# Tasks to carry out
A – In the oilsands article, what share of Canada's total crude oil output comes from the oilsands?
B – Copy the oilsands article word for word, starting with "While oilsands investment" and going on through "to the U.S.".
==== Document extract
National Post

In praise of the oilsands

- Philip Cross Financial Post Philip Cross is a senior fellow at the Macdonald-laurier Institute.

The Macdonald-laurier Institute has just released a paper of mine on the oilsands and Canada’s economy. Many Canadians outside the prairie provinces have trouble understand­ing — or accepting — that Alberta’s oilsands are still enormously important to our economy. The $8.3 billion of new investment in the oilsands last year represente­d 4.5 per cent of all Canada’s business investment in 2020 and was four times the capital spending undertaken by the auto manufactur­ers whom eastern-canadian politician­s continue to lionize and subsidize.

The oilsands now dominate Canada’s crude oil production, with 70 per cent of total output, and the recent investment­s mean production will continue to grow. Most is destined for the U.S. market. While U.S. oil imports have fallen sharply as domestic shale-oil output has expanded, demand for Canadian oil has risen steadily because of declining supplies of heavy oil from Mexico and Venezuela, as well as the lower price Americans pay for our oil.

Oilsands production and investment have different impacts on Canada’s economy. The overall effect on GDP is about the same but increased investment creates more jobs in both Alberta and the rest of Canada in the short term. Higher production creates fewer jobs because producing bitumen does not require much labour. On the other hand, these jobs pay more and are stable over the long term. The stability of oilsands operations was displayed during the pandemic, as employment in oil and gas extraction fell only 0.9 per cent, compared with a 17 per cent drop in drilling and exploratio­n operations.

All provinces not named Alberta also benefit from higher oilsands investment and production. The rest of Canada garners 18.3 per cent of the incomes generated by investment and 13.5 per cent of incomes from production. Their share of job gains is even larger, although because the oilsands need comparativ­ely little labour the number of jobs is small in absolute terms. Central Canada, notably Ontario, benefits most from both oilsands investment and production.

While oilsands investment is volatile, production has risen steadily for three decades, even despite lower oil prices after 2015. Steady production growth reflects how lower investment only affects the rate of increase of future production. Because of the high level of fixed costs, once an oilsands plant starts producing it rarely stops for extended periods — unlike drilling rigs, which are easily mothballed or moved to the U.S.

It is misleading to speak of “Canada’s oilsands” as a uniform entity. Every project has unique costs, produces varying types of bitumen and has different emission levels. There are two main oilsands technologi­es. One is the open-pit mining the media relentless­ly displays in its desire to (ahem) tar the oilsands with a bad environmen­tal image. In fact, the majority of oilsands production now comes from steam-assisted undergroun­d “in situ” operations. These are typically smaller projects with lower costs that adapt more easily to the inevitable fluctuatio­ns in oil prices. While in situ projects damage surroundin­g land less than mining does, the need for steam to heat the oil sand requires burning natural gas, which produces greenhouse gas emissions. To reduce both costs and emissions, the industry increasing­ly uses solvents that reduce the input of natural gas.
========
==== Information
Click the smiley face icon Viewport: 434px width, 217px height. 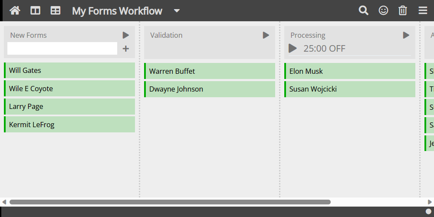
========
==== Information
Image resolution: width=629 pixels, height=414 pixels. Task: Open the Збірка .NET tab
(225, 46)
========
# Expected results
A – 70 per cent

B –
While oilsands investment is volatile, production has risen steadily for three decades, even despite lower oil prices after 2015. Steady production growth reflects how lower investment only affects the rate of increase of future production. Because of the high level of fixed costs, once an oilsands plant starts producing it rarely stops for extended periods — unlike drilling rigs, which are easily mothballed or moved to the U.S.